Has been difficult to find solid significant relationships among the variables and total absenteeism hours, but there are some variables that might provide some explanation like Drinkers seems to produce a more hours of absenteeism than no drinkers, however is not an statistically significant difference.
Also certain medical conditions tend to produce more absenteeism hours, like Circulatory or Digestive issues, still none of those statistically significant.
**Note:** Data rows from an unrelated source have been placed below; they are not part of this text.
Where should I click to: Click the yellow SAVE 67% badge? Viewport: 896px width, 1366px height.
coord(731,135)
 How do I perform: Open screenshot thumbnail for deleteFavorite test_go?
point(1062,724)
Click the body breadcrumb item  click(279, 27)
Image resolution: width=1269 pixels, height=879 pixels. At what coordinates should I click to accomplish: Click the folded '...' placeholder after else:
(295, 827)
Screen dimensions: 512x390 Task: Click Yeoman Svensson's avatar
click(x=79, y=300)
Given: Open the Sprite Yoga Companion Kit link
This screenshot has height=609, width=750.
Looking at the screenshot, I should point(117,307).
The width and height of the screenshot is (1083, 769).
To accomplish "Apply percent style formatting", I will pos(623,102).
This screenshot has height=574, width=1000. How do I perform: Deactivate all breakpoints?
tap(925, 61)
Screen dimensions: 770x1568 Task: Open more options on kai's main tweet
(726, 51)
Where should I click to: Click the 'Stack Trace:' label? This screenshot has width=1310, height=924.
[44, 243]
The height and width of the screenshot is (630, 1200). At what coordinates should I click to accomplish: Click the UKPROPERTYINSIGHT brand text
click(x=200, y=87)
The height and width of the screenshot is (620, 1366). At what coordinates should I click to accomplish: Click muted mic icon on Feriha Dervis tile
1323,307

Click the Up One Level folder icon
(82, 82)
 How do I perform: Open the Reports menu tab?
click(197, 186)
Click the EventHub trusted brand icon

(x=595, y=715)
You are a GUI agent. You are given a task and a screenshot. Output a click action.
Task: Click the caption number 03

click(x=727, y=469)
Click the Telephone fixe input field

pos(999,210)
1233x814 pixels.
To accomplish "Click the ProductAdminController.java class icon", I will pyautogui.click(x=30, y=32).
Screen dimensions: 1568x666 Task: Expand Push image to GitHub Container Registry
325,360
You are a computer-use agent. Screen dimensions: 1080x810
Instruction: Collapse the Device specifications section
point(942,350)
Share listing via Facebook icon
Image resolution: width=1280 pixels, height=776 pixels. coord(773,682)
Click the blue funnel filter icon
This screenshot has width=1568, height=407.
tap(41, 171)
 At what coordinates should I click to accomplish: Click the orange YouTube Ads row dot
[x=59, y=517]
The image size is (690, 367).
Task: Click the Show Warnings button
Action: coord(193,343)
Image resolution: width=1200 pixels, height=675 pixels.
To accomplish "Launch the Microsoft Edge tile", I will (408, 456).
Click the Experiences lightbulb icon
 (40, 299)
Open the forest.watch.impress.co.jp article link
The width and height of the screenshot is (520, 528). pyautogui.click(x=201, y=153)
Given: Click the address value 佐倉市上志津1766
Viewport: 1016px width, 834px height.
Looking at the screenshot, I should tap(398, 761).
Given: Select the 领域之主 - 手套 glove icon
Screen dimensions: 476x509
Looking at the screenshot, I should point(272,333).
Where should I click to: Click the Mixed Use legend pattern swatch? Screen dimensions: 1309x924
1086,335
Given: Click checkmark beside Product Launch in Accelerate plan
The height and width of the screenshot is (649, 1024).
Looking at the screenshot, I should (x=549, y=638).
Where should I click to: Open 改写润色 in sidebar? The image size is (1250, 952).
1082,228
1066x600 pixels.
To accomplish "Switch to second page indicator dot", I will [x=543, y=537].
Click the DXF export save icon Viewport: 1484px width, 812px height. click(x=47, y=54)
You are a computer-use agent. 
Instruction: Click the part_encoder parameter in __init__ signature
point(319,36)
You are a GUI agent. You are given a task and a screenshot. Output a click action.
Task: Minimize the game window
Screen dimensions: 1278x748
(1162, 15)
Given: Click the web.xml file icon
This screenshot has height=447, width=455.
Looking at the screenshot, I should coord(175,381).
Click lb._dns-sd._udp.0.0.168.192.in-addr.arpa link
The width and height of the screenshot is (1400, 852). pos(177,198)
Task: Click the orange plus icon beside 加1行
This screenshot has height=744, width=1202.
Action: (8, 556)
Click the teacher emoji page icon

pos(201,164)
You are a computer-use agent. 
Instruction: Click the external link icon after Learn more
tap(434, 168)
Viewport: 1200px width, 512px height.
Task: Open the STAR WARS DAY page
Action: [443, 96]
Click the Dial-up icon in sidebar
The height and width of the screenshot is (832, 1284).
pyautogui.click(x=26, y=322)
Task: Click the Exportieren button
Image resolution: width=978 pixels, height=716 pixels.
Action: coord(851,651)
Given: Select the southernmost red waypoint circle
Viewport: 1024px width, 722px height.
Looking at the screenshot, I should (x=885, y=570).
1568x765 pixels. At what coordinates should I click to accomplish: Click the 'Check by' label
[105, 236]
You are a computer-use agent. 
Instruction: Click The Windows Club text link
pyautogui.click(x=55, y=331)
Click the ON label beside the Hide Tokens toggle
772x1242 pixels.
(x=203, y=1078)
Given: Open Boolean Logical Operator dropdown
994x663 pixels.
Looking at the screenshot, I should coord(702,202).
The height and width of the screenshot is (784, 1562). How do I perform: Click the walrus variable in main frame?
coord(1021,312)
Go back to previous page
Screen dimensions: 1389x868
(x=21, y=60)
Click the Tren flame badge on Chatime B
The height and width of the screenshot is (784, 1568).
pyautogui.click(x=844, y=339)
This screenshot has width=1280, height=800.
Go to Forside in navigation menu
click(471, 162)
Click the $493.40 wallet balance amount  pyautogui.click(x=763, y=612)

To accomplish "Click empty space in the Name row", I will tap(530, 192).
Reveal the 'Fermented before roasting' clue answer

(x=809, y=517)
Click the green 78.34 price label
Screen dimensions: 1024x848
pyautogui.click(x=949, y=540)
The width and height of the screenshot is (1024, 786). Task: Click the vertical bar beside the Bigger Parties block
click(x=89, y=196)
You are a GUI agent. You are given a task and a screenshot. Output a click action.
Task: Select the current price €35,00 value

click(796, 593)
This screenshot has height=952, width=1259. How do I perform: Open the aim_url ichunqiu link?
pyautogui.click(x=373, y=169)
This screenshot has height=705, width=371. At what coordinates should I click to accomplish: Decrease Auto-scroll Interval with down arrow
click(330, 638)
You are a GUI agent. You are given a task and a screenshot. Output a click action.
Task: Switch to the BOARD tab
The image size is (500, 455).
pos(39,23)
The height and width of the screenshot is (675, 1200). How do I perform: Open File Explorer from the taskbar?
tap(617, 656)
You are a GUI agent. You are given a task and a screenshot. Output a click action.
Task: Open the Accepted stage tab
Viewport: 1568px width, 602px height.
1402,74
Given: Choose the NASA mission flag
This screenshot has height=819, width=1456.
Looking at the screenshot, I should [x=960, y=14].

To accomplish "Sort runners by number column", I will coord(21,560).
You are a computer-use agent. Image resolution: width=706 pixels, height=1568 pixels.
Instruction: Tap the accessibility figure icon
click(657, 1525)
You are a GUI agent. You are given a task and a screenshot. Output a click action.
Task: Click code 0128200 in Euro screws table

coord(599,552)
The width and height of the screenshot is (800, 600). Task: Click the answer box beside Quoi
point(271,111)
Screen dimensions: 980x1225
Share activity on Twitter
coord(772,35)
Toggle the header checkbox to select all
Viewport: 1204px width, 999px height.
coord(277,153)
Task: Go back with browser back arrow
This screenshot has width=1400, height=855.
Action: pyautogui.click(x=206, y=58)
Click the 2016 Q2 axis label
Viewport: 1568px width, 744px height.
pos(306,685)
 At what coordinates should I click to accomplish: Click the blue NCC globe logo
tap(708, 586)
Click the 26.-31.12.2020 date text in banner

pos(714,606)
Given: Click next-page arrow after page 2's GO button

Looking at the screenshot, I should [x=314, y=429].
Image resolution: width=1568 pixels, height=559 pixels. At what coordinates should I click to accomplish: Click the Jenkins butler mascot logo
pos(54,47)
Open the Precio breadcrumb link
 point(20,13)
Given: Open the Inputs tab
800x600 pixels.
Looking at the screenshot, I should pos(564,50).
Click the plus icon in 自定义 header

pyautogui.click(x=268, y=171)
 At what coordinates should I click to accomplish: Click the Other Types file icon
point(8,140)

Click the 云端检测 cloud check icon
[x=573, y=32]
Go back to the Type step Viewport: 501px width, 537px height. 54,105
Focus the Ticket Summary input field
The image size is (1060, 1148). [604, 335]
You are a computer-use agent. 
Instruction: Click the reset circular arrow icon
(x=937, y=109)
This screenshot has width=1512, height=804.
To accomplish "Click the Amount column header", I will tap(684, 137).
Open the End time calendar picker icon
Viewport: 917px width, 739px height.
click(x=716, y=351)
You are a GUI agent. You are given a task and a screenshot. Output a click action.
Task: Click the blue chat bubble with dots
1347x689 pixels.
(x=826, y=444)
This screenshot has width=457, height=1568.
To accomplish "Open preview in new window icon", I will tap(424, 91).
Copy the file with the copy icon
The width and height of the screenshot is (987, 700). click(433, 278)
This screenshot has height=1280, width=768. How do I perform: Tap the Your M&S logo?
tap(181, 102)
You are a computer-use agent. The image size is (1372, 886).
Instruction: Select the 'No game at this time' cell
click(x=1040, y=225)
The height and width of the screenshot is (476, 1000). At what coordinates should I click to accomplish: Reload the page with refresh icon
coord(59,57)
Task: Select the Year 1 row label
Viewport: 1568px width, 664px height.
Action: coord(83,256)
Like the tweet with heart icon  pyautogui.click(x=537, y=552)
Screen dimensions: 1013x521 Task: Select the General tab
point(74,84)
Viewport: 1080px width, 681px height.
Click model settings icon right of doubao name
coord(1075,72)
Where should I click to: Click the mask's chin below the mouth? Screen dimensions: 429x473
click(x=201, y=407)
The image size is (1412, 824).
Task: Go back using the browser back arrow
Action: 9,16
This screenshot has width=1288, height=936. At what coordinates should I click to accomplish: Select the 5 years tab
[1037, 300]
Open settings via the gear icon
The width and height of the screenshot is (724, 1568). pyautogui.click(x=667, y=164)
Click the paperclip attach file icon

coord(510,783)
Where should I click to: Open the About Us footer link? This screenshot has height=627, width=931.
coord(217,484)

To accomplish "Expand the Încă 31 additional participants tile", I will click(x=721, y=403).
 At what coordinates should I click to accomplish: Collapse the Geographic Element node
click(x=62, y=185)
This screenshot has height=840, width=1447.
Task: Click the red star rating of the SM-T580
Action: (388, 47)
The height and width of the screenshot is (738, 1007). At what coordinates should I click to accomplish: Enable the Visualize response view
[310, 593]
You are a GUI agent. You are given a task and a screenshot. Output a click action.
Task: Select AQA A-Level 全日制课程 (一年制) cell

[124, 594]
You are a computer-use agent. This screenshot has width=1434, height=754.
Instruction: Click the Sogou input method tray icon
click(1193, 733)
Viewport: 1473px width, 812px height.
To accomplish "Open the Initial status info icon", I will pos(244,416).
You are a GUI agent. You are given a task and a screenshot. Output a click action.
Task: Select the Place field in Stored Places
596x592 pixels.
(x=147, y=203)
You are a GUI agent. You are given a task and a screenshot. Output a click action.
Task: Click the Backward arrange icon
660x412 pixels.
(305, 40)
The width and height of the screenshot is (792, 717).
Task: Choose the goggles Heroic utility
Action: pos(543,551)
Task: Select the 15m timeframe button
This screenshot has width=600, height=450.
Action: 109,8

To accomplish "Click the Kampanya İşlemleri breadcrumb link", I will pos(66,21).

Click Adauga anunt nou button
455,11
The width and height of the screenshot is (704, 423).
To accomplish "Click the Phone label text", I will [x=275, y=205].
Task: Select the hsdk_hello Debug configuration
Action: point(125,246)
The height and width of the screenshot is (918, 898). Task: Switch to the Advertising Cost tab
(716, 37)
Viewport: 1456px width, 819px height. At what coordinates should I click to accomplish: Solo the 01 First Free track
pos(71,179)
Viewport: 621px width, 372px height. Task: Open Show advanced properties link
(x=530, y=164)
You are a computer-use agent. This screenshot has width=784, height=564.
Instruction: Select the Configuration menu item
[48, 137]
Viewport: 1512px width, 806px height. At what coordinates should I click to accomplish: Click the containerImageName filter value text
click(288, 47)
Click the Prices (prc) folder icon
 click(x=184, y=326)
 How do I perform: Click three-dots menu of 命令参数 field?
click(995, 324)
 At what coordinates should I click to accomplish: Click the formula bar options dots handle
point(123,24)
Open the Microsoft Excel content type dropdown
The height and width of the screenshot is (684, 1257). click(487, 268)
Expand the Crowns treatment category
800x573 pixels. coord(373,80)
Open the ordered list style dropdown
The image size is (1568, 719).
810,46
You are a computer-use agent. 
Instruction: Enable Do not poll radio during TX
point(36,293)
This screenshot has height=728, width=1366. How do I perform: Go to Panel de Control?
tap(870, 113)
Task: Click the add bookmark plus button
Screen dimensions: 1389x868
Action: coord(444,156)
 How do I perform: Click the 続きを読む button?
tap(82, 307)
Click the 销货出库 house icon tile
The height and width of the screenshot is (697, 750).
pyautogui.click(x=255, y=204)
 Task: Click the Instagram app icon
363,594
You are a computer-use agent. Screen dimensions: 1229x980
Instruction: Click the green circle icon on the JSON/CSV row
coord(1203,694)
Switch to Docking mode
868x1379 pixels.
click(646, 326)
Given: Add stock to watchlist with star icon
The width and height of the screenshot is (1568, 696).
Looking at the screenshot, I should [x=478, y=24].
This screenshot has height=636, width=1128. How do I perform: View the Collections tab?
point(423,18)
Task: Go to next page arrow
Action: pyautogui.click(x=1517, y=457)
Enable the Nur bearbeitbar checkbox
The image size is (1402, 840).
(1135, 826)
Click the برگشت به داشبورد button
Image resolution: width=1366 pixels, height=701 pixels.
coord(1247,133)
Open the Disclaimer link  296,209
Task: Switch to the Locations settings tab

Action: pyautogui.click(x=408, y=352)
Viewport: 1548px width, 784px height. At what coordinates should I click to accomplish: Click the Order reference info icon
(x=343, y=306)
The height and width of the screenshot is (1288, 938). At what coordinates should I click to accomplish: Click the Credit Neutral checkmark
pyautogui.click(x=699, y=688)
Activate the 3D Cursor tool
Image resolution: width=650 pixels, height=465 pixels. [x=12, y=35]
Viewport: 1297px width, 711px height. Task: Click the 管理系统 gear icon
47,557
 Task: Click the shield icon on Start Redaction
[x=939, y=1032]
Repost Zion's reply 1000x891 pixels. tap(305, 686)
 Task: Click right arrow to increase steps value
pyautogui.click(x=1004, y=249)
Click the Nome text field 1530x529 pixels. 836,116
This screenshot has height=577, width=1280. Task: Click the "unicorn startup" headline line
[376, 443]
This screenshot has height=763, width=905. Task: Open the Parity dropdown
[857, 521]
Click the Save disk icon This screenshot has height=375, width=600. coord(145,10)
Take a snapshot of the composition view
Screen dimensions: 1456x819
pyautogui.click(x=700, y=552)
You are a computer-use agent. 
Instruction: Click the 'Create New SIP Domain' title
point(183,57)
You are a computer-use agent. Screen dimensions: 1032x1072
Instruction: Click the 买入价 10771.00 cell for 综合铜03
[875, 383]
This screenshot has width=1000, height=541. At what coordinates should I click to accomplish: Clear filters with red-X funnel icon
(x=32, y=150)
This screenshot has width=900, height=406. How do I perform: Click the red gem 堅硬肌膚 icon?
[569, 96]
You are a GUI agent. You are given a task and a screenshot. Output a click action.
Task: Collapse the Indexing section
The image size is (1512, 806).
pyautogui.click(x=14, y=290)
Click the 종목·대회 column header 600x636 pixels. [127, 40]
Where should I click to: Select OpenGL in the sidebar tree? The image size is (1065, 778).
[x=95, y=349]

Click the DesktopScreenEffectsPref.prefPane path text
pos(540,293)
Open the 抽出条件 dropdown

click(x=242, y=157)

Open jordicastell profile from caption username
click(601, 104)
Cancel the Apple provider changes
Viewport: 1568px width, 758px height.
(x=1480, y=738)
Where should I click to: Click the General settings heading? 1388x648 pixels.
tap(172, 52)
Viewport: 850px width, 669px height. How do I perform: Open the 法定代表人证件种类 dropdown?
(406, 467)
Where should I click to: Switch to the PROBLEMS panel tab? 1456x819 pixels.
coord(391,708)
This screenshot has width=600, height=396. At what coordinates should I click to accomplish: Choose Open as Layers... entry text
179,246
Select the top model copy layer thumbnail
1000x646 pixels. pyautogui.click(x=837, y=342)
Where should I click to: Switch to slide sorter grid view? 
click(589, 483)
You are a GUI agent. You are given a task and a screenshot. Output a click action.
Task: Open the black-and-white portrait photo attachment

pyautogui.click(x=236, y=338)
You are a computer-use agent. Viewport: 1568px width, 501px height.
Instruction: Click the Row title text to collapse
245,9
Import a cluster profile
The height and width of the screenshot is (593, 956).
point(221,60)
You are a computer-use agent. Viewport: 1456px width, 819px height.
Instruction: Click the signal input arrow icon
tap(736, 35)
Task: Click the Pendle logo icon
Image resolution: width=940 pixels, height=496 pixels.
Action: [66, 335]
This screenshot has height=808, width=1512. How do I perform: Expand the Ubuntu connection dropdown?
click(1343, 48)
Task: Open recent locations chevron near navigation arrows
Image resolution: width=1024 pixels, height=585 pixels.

I need to work a lot more on the customization of the graph, titles, legends, colors, etc. that will help others to understand the graphs.
Not really, I think graph are very useful to explore what are the relationships among variables.
However, in some cases I felt the need to jump into specific statistics (T-test, Anova, etc) to confirm the significancy of certain visual relationships.